Fort du succès, commercial et critique, de son enregistrement précédent, Roland
Tchakounté élargit encore son audience avec ce « Ndoni », véritable roman en douze
chapitres où se mêlent riffs bleus et senteurs africaines dans une atmosphère que leur
auteur voudrait plus légère. « Je ne suis pas quelqu’un de triste, affirme-t-il. Je suis même
un optimiste, mais l’optimisme, ce n’est pas la fuite. C’est au contraire regarder en face la
réalité de l’existence, sans se mentir à soi-même et sans mentir aux autres. C’est ce que je
m’applique à faire avec ma musique, en sachant que le meilleur moyen de dépasser la
souffrance est encore de l’exprimer. »
Cette philosophie de la catharsis, celle-là même qui confère au blues son universalité
depuis un siècle, se trouve au cœur de ce nouvel opus ouvert sur le monde : « Mon idée
était de créer cette fois un répertoire capable de refléter le sens de la fête propre à
l’Afrique, en allant puiser dans l’énergie magique des sonorités venues du blues et du
rock. » Cette diversité se ressent dans le contraste entre l’ambiance électrique de Fang Am,
la composition qui ouvre les premières mesures de ce road movie, et un Kemen feutré dans
lequel on perçoit en filigrane les mélodies peuls qui ont marqué l’enfance de Roland. À
mesure que se poursuit ce voyage onirique à travers l’Afrique et le Delta, sont évoqués le
sort doux amer du Premier Continent (Farafina et Bouden Ndjabou), et plus généralement
les méandres des sentiments universels qui nous animent et nous font vibrer, au-delà de la
diversité des cultures humaines. Mais s’il cherche à comprendre les raisons invisibles de la
souffrance (Mbak Tchan Yogsou Kidi), de la solitude (Adendja et Lana) ou de la peur
(Chuboula), Roland Tchakounté dévoile également une facette inédite de sa personnalité
en célébrant la force rédemptrice du sourire (Smile), le pouvoir de la liberté (Me Den
Mbwoga) et la puissance de l’espoir (Anetchana).
Ce besoin d’apaisement se fait sans concession, dans la conscience que l’avenir de
l’Afrique doit s’écrire au présent, et non se rêver au futur.
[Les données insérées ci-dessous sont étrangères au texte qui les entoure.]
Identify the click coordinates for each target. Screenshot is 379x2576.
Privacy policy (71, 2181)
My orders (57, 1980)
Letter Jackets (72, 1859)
À cet égard, le titre de cet album
est sans ambiguïté. « Ndoni, dans ma langue, signifie ‘maintenant’, explique l’auteur.
Pour moi, il ne doit pas s’agir d’une utopie, mais d’une clé de démarrage. À force de
remettre sa révolution à demain, l’Afrique s’enfonce. À nous de la réveiller. » En apportant
une contribution passionnée à cet objectif, cet album magnifique mérite tout notre respect.